Il film diretto nel 2004 da Banjong Pisanthanakun e Pakpoom Wongpoom è naturalmente la riproposizione della medesima formula già vista e rivista decine di volte, da “The ring” a “The call”, in cui un fantasma ( donna ) in cerca di vendetta, rende invivibile la quotidianità di alcune persone, prediligendo la manifestazione attraverso un tramite di matrice tecnologica; dunque se in “The ring” c’era la videocassetta, in “Kairo” il sito internet e in “The call” il telefono cellulare, in “Shutter” è la macchina fotografica a fungere da tramite tra il mondo dei vivi e quello dei morti. Fortunatamente, però, in questo caso la macchina fotografica non è semplicemente l’oggetto portatore di maledizione, ma è semplicemente il mezzo che rivela la presenza ectoplasmatica, ricollegandosi così ad una serie di credenze e tradizioni che vogliono il mezzo fotografico come capace di catturare l’aura spiritica, tematica sagacemente ed efficacemente sviluppata anche dal videogioco per consolle “Project Zero”.

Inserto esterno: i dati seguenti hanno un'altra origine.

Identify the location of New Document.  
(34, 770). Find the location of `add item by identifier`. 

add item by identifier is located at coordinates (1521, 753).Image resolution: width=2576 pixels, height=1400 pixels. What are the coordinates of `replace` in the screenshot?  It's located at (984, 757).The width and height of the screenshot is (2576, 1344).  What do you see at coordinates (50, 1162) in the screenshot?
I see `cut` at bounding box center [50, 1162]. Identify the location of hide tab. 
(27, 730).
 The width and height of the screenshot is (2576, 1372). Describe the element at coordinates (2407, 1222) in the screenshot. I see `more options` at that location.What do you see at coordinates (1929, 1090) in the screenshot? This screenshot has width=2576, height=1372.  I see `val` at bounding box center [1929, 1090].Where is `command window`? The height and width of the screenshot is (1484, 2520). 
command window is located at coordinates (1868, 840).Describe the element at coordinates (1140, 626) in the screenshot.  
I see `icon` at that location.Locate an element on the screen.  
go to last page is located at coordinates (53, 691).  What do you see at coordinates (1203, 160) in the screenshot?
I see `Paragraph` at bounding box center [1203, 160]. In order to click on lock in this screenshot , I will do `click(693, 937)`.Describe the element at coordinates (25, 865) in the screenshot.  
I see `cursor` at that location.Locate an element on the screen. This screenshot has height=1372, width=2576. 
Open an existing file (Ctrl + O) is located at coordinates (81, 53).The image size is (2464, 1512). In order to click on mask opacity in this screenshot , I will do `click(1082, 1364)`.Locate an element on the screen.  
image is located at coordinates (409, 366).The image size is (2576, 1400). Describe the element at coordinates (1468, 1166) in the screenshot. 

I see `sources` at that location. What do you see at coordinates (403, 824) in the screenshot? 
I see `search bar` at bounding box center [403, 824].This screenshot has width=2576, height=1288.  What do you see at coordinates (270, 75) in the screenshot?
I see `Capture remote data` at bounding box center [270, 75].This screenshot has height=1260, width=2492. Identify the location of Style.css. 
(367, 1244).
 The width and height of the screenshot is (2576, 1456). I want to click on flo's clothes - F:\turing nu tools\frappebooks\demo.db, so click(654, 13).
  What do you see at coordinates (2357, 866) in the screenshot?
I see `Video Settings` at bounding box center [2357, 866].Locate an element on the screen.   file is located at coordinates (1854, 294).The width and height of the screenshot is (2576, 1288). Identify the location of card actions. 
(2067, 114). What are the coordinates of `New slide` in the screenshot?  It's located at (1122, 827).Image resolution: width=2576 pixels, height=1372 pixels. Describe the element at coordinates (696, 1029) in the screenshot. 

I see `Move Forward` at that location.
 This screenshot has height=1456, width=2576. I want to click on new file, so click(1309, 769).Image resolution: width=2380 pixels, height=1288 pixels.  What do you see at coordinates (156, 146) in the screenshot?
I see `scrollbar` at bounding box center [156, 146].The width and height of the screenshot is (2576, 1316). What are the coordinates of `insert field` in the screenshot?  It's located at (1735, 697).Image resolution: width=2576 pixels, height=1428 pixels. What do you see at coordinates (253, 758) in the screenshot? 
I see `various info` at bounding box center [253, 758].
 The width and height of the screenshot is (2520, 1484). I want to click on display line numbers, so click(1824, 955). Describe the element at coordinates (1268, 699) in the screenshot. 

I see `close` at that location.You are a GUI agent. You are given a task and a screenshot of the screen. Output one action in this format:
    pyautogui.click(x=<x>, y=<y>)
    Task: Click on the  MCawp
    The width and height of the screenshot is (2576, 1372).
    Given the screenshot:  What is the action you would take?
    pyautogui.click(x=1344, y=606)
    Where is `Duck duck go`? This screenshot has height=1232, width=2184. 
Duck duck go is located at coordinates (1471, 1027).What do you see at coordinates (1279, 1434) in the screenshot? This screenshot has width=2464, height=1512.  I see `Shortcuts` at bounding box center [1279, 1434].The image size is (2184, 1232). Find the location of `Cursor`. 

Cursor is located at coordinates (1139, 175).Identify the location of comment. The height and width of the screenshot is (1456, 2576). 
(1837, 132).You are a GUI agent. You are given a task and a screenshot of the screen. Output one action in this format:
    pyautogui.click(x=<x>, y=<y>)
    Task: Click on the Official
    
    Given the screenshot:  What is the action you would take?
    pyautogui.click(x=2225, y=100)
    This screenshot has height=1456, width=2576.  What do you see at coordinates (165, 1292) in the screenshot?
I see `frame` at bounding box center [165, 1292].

La struttura che regge “Shutter” è palesemente costruita sulla falsariga dei precedenti film del genere e spesso ne ricalca il susseguirsi degli eventi alla perfezione, risultando dunque piuttosto prevedibile per lo spettatore più esperto; ma nonostante ciò “Shutter” riesce comunque ad appassionare grazie ad un ritmo piuttosto veloce e a sviluppare una personalità originale che lo contraddistingue sopra la media delle ultime produzioni appartenenti a questo genere. Come spesso accade per i film appartenenti a questo filone, i punti di forza di “Shutter” sono le apparizioni del fantasma, spesso originali e realmente inquietanti ( su tutte la lunga sequenza sulla scala a pioli ); ma in questo caso non si tende a subordinare la storia al facile spavento, come ad esempio accadeva in “Ju-On”, ma al contrario si da molta importanza alla costruzione narrativa del film, farcendo la pellicola di colpi di scena e capovolgimenti di senso, fino ad arrivare ad un finale disperato e struggente.
Insomma, malgrado la mancanza di originalità e la prevedibilità di alcune soluzioni narrative, “Shutter” risulta comunque un prodotto di alto livello, capace di coinvolgere, appassionare e spaventare. Sicuramente siamo di fronte ad uno dei più riusciti cloni di “The ring”.